------ SUPPLIED DATA ------

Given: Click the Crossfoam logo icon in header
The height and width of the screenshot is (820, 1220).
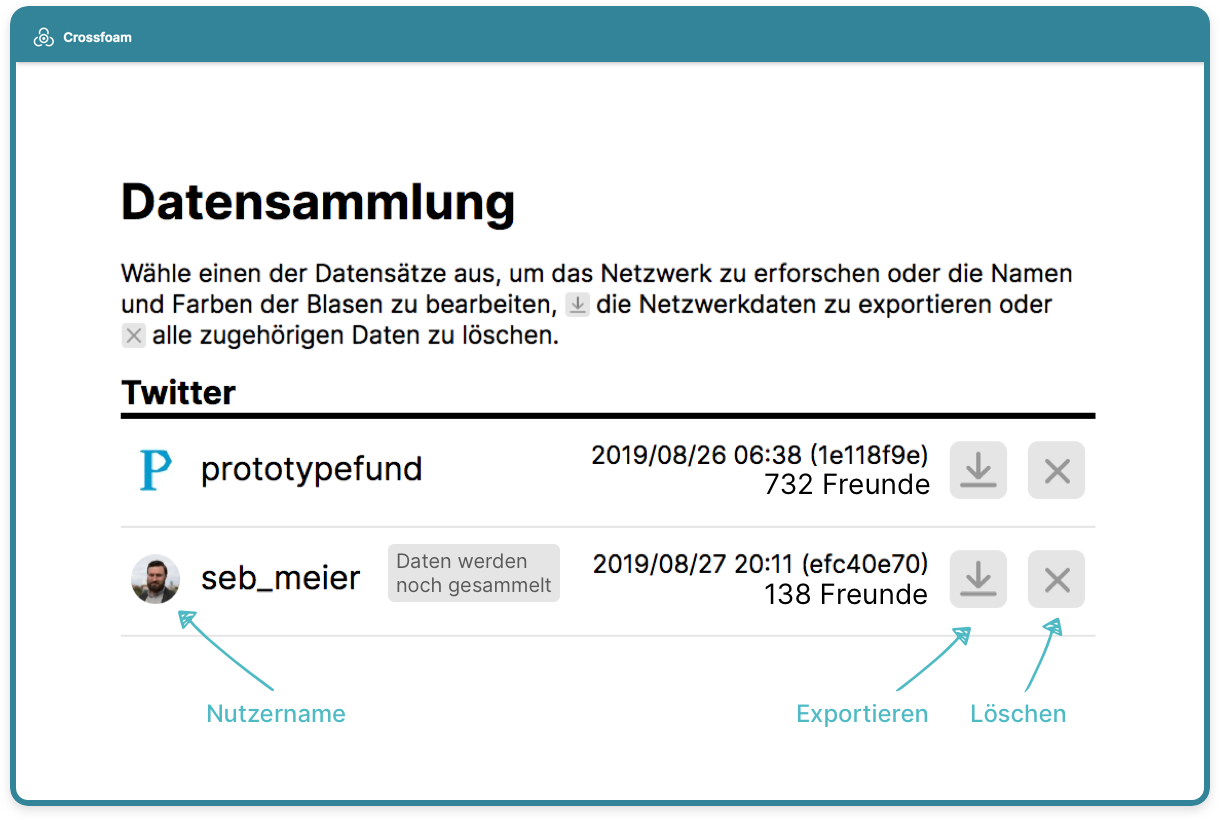Looking at the screenshot, I should point(43,37).
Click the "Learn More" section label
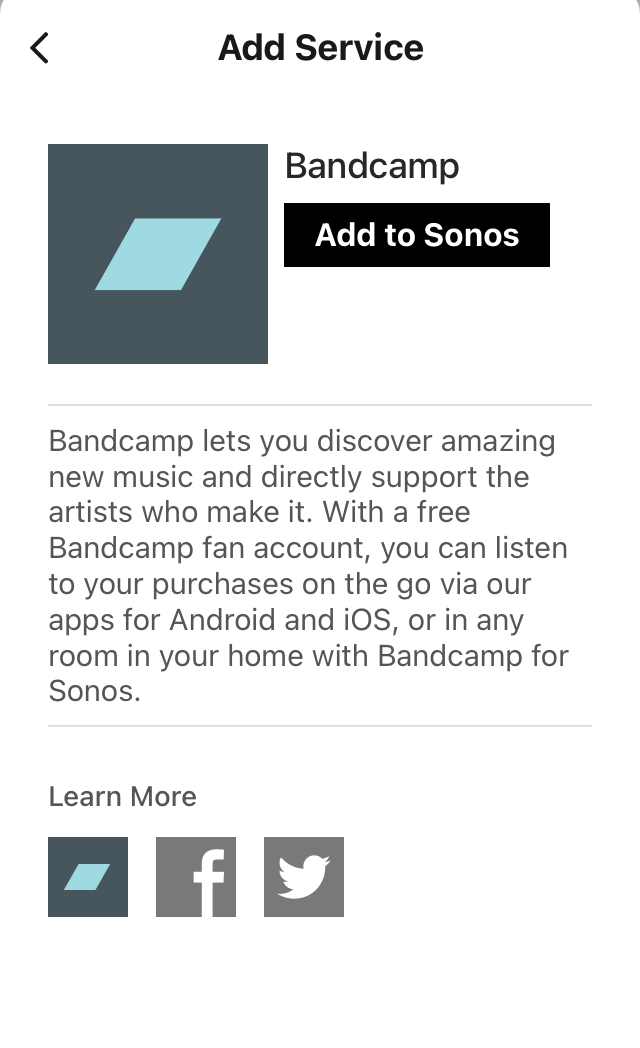The width and height of the screenshot is (640, 1048). click(x=122, y=797)
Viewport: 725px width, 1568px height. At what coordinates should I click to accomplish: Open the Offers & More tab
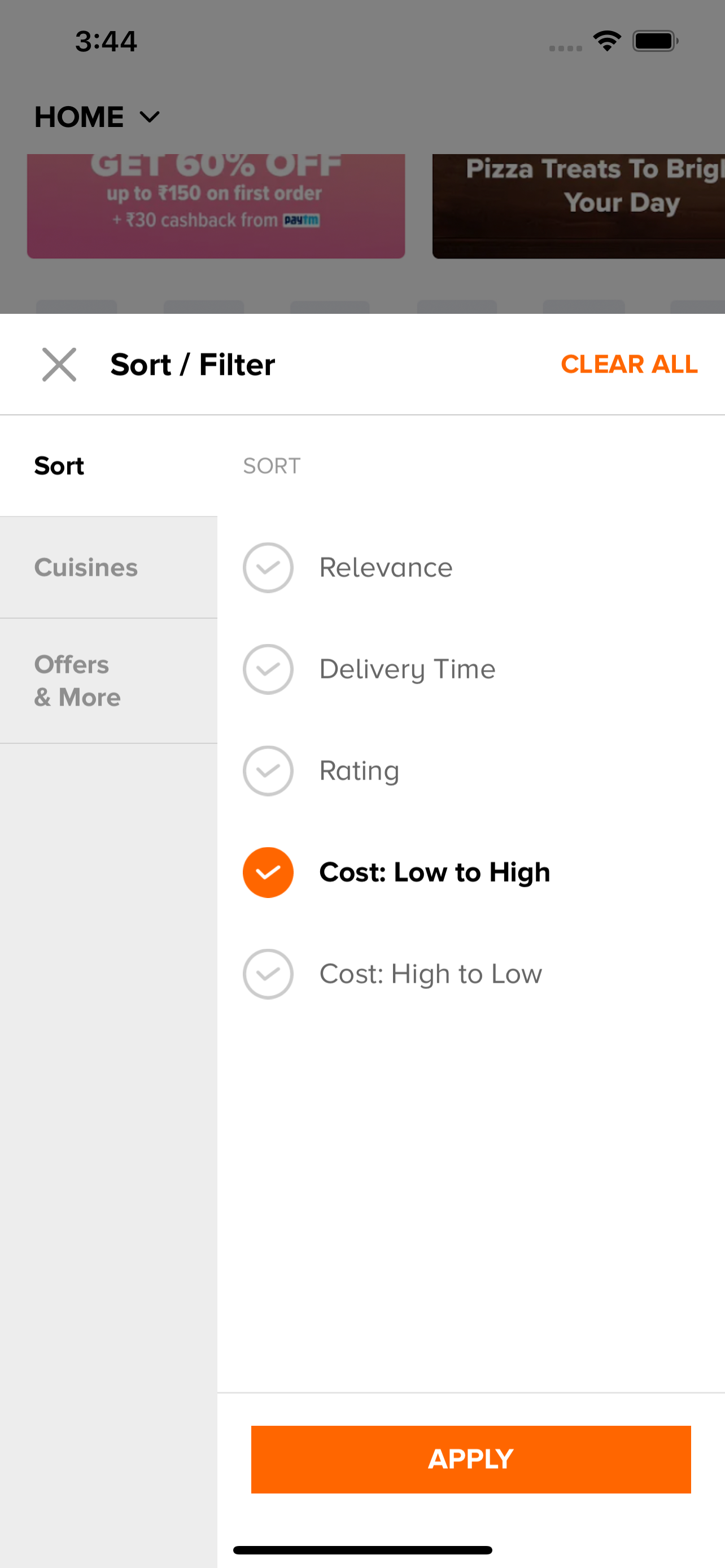(77, 681)
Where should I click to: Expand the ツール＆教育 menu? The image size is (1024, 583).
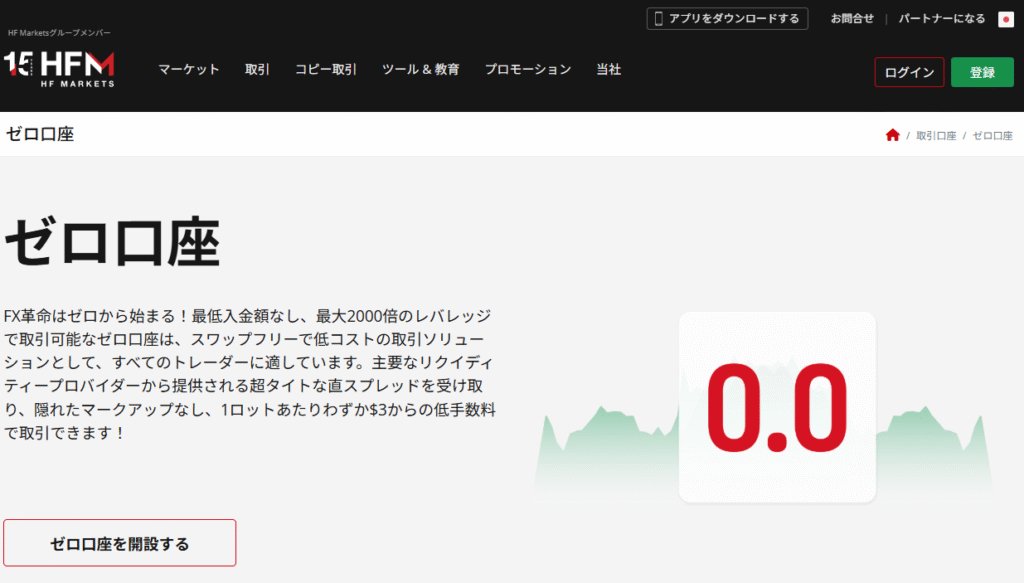coord(420,70)
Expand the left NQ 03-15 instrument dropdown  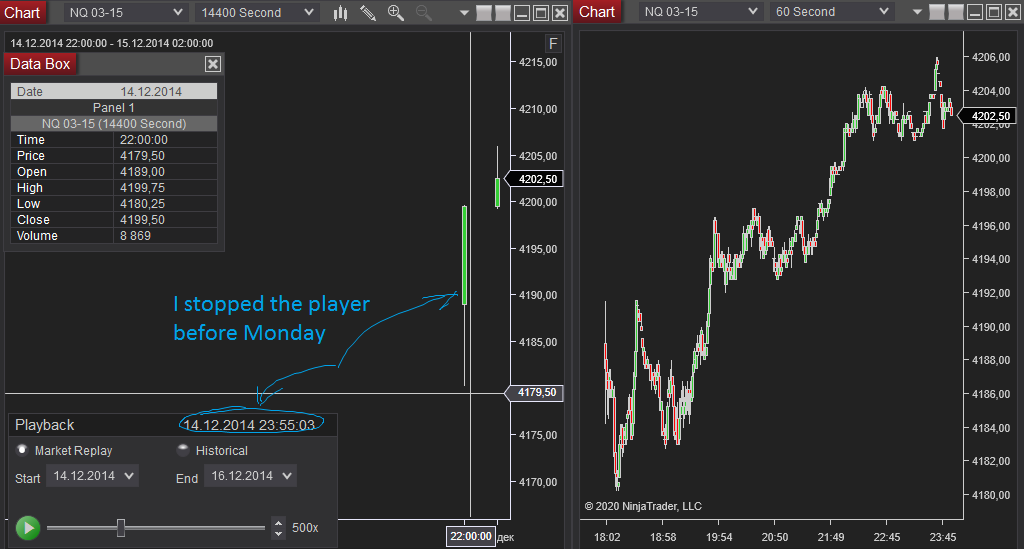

------

* **WHAT YOU HAVE TO DO**
Copy out the text of every item above word for word, leaving out the pictures.

* **SOLUTION FOR THIS PROBLEM**
Given: Click the Crossfoam logo icon in header
The height and width of the screenshot is (820, 1220).
Looking at the screenshot, I should point(43,37).
Click the "Learn More" section label
The width and height of the screenshot is (640, 1048). click(x=122, y=797)
Viewport: 725px width, 1568px height. At what coordinates should I click to accomplish: Open the Offers & More tab
(77, 681)
Where should I click to: Expand the ツール＆教育 menu? The image size is (1024, 583).
coord(420,70)
Expand the left NQ 03-15 instrument dropdown  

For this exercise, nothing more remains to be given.